No amount of Hugh Grant dancing will convince me that "Love Actually" is a good movie.

The 2003 mega-romantic-comedy starring every British actor alive has developed quite a following the last couple years, with many minting it with the status of "New Christmas Classic."

Nonsense. Instead of being just one lousy rom-com, "Love Actually" stuffs nine so-called stories into one timeline of sexist, lazy malarkey.

Sorry, but not one thing in this film depicts any kind of genuine romantic love. The women in the stories - like a sassy assistant to the Prime Minister, a 12-year-old dream girl, and Keira Knightley as a photogenic bride - are mere trophies for the men who have barely spoken to them. The movie should be called "Love at First Sight Actually," because appearance is all that really matters to these pathetic fools. Oh, and Liam Neeson gets over his wife being dead because Claudia Schiffer is attractive.

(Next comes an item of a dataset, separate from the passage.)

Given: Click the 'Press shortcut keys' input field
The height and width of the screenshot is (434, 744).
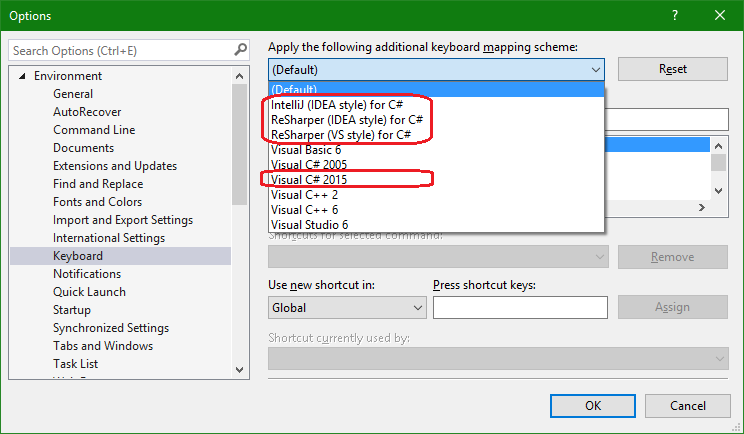Looking at the screenshot, I should (520, 308).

The female characters who do utter more than a few lines are conveniently given baggage that damn them to unhappiness (Laura Linney has a brother in the loony bin! Emma Thompson isn't sexy!). Alan Rickman, on the other hand, is the lustful object of desire for women half his age. Actually, that one kinda makes sense. Everybody loves Hans Gruber.

It's all neatly wrapped with dumb American jokes, bouncy Christmas ditties and gratuitous shots of voluptuous... lady parts.

Had "Love Actually" exclusively followed Bill Nighy's aging rocker character as he tries to turn one of his old pop songs into a Christmas classic, then the movie would deserve to be on some legitimate holiday watch lists. As it is though, "Love Actually" belongs alongside Jim Carrey's "Grinch" fiasco as recent movies that just don't understand what makes a Christmas classic.

On top of everything, the success of "Love Actually" has led to even more ensemble romantic-comedy disasters like "He's Just Not That Into You," "Valentine's Day" and "New Year's Eve." At least "Love Actually" had the sense to leave Ashton Kutcher off the cast list.

"Love Actually" is available on Netflix Instant Streaming, and it counts toward my month-long quest to watch as many abysmal holiday offerings as possible. My Christmas will be all the more sweet because I experienced the epitome of holiday failure all December long.

• More Terrible Netflix Christmas offerings, ranked just below "Love Actually"

* A Dennis the Menace Christmas (2007)

A live-action, straight-to-video gem with Robert Wagner as grumpy Mr. Wilson squaring off against the titular terrorist-in-training-wheels. Yet another variation of "A Christmas Carol" where Mr. Wilson learns the value of being neighborly, even as most of his property is destroyed by a first-grader.

Should You Watch It? Good Lord, no. Somebody needs to arrest and detain that kid before he gets his hands on a nuclear weapon.

* Switchmas (2012)

Partially filmed in Leavenworth, Wash., this little piece of insanity follows a Christmas-obsessed Jewish kid who, on a trip to visit his grandparents, switches places with another kid at the airport so he can go enjoy the holidays in "Christmastown, USA." Elliott Gould is in this, seemingly under duress, and there are a lot of Jewish stereotypes passing for jokes.

Should You Watch It? Just going off the first hour, no. I couldn't finish it. Even I have limits.